▸ **Task instructions**
Quote the full post about bad prescriptive writing advice word for word.

▸ **Document excerpt**
━━━━━━━━━━

So I was on Twitter yesterday (my first mistake) and I came across this gem by an actual literary agent with an actual literary agency.

Delete all the adjectives and adverbs from your book. All of them. Get rid. Your book will read better, and be more appealing, as a direct result.

The direct result here was that the agent got body slammed from forty directions at once and took the tweet down. So perish all stupid writing tips. Except it won’t perish, because the tweet in question had been liked 40+ times and retweeted eight before Writing Twitter descended in a cloud of harpy wings. Some people read that and thought, “Ooh, agent advice!” and ran off to take all the adjectives and adverbs out of their MS. This stuff does harm.

I asked on Twitter for the stupid prescriptive writing advice people receive. Here is an incomplete list of the responses.

━━━━━━━━━━

Word and element location rows

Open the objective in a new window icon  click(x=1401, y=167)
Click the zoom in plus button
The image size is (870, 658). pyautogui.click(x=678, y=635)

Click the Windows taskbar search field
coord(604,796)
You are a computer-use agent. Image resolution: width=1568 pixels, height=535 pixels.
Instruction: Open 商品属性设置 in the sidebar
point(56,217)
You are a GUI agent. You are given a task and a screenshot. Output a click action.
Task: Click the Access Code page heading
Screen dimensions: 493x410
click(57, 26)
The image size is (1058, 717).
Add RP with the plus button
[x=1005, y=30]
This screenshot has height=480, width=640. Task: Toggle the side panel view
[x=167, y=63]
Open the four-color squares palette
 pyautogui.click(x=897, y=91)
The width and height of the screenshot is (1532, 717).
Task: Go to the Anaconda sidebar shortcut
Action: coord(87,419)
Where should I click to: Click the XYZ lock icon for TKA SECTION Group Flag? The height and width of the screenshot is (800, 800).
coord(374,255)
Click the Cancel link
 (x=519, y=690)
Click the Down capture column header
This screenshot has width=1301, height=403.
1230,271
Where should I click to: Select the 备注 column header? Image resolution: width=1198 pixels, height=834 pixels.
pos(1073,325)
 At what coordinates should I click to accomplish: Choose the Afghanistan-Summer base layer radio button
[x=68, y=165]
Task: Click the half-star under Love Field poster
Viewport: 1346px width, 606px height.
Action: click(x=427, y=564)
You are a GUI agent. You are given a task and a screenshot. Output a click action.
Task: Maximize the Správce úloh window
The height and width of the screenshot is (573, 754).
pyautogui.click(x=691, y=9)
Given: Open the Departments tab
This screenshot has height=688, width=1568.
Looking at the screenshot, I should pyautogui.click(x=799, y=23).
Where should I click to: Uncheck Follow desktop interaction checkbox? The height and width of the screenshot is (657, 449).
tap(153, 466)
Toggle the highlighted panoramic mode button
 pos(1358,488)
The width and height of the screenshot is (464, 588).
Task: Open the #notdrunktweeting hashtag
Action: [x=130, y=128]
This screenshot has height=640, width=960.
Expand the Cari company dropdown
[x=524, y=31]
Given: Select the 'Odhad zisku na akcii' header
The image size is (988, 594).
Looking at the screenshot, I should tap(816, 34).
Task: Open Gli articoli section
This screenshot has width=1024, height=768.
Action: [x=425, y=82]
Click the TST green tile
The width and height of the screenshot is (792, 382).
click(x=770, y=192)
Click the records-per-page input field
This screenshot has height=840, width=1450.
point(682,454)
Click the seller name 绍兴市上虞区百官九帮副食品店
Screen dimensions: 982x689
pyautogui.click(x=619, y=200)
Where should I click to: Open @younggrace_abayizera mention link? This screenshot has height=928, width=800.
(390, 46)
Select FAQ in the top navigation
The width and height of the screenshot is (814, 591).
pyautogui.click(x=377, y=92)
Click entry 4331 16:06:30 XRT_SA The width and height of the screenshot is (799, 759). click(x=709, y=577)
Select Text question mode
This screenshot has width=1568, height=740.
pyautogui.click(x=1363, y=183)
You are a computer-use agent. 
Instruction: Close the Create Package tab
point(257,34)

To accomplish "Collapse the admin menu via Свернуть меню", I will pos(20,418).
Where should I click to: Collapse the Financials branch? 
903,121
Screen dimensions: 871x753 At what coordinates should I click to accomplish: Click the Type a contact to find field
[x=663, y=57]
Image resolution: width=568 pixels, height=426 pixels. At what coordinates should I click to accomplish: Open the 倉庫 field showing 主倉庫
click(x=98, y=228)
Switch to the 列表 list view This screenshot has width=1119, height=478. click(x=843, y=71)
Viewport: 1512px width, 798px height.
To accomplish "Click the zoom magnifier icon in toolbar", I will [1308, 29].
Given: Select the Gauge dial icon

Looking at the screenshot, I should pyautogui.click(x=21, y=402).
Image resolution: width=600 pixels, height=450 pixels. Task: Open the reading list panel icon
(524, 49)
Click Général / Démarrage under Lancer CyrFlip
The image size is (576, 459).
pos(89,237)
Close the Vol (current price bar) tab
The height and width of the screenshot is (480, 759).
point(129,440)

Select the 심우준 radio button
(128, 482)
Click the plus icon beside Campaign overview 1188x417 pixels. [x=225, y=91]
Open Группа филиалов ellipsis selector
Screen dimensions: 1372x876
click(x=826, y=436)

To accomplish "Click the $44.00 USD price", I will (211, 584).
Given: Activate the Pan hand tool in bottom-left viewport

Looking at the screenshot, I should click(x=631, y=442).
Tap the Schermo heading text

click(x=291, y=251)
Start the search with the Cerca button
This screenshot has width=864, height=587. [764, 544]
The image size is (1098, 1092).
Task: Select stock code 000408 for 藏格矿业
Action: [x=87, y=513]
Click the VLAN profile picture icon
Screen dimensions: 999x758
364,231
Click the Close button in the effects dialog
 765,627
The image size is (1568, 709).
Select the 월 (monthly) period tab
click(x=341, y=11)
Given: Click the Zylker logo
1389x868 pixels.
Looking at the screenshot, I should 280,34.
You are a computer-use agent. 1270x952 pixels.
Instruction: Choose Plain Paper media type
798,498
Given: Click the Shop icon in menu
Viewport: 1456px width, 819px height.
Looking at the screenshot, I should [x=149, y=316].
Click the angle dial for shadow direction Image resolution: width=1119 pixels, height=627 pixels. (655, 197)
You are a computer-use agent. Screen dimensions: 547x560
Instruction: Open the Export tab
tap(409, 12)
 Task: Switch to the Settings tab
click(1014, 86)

━━━━━━━━━━

▸ **The response**
So I was on Twitter yesterday (my first mistake) and I came across this gem by an actual literary agent with an actual literary agency.

Delete all the adjectives and adverbs from your book. All of them. Get rid. Your book will read better, and be more appealing, as a direct result.

The direct result here was that the agent got body slammed from forty directions at once and took the tweet down. So perish all stupid writing tips. Except it won’t perish, because the tweet in question had been liked 40+ times and retweeted eight before Writing Twitter descended in a cloud of harpy wings. Some people read that and thought, “Ooh, agent advice!” and ran off to take all the adjectives and adverbs out of their MS. This stuff does harm.

I asked on Twitter for the stupid prescriptive writing advice people receive. Here is an incomplete list of the responses.